GIVEN INFORMATION Block Start
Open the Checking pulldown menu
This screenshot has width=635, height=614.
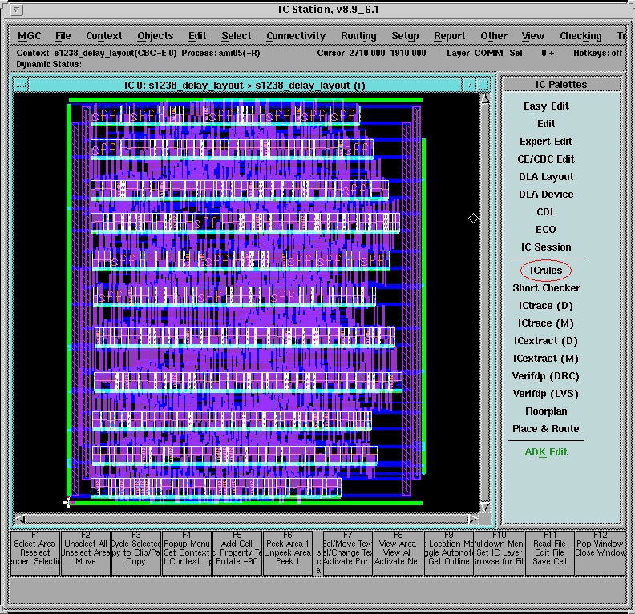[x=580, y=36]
GIVEN INFORMATION Block End
GIVEN INFORMATION Block Start
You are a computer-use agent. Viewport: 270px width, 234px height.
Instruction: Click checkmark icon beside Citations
GIVEN INFORMATION Block End
--- TASK DETAILS ---
Your answer should be the lines of the listing above between the line holding "You are a computer-use" and the line holding "Instruction: Click checkmark", inclusive, restated word for word and alone.

--- COMPLETED TASK ---
You are a computer-use agent. Viewport: 270px width, 234px height.
Instruction: Click checkmark icon beside Citations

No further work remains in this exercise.